LORD HOLME'S house was in Cadogan Square. When Sir Donald had put on his coat in the hall he turned to Robin Pierce and said:

"Which way do you go?"

"To Half Moon Street," said Robin.

"We might walk, if you like. I am going the same way.

"Certainly."

They set out slowly. It was early in the year. Showers of rain had fallen during the day. The night was warm, and the damp earth in the Square garden steamed as if it were oppressed and were breathing wearily. The sky was dark and cloudy, and the air was impregnated with a scent to which many things had contributed, each yielding a fragment of the odour peculiar to it. Rain, smoke, various trees and plants, the wet paint on a railing, the damp straw laid before the house of an invalid, the hothouse flowers carried by a woman in a passing carriage--these and other things were represented in the heavy atmosphere which was full of the sensation of life. Sir Donald expanded his nostrils.

"London, London!" he said. "I should know it if I were blind."

"Yes. The London smell is not to be confused with the smell of any other place. You have been back a good while, I believe?"

"Three years. I am laid on the London shelf now."

"You have had a long life of work--interesting work."

"Yes. Diplomacy has interesting moments. I have seen many countries. I have been transferred from Copenhagen to Teheran, visited the Sultan of Morocco at Fez, and--" he stopped. After a pause he added: "And now I sit in London clubs and look out of bay windows."

They walked on slowly.

"Have you known our hostess of to-night long?" Sir Donald asked presently.

"A good while--quite a good while. But I'm very much away at Rome now.

Since I have been there she has married."

"I have only met her to speak to once before to-night, though I have seen her about very often and heard her sing."

"Ah!"

"To me she is an enigma," Sir Donald continued with some hesitation. "I cannot make her out at all."

Robin Pierce smiled in the dark and thrust his hands deep down in the pockets of his overcoat.

"I don't know," Sir Donald resumed, after a slight pause, "I don't know what is your--whether you care much for beauty in its innumerable forms.

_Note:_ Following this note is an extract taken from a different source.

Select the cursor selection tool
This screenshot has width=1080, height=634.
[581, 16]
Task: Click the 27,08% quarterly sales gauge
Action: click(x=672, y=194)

Many young men don't, I believe."

"I do," said Robin. "My mother is an Italian, you know, and not an Italian Philistine."

"Then you can help me, perhaps. Does Lady Holme care for beauty? But she must. It is impossible that she does not."

"Do you think so? Why?"

"I really cannot reconcile myself to the idea that such performances as hers are matters of chance."

"They are not. Lady Holme is not a woman who chances things before the cruel world in which she, you and I live, Sir Donald."

"Exactly. I felt sure of that. Then we come to calculation of effects, to consideration of that very interesting question--self-consciousness in art."